┌─ MATERIALS PROVIDED

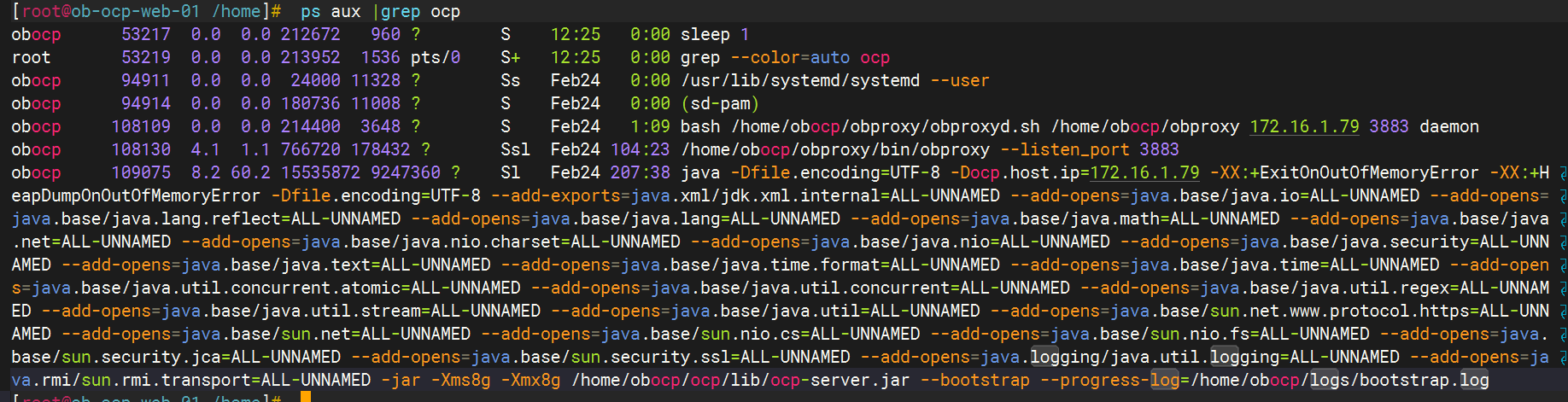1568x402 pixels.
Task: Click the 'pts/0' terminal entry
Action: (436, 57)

└─
┌─ MATERIALS PROVIDED

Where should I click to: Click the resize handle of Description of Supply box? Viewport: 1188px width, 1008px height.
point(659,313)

└─
┌─ MATERIALS PROVIDED

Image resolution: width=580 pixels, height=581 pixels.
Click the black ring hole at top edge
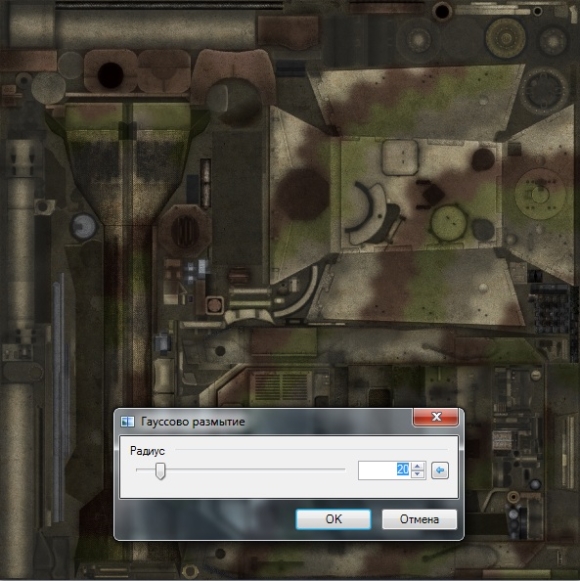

└─

• REQUIREMENTS: In the lines from the one with "1568x402 pixels." to the one with "Action: (436, 57)", replace "terminal" with "console" and give those lines again, otherwise unchanged and without the picture.

• ANSWER TO THE TASK:
1568x402 pixels.
Task: Click the 'pts/0' console entry
Action: (436, 57)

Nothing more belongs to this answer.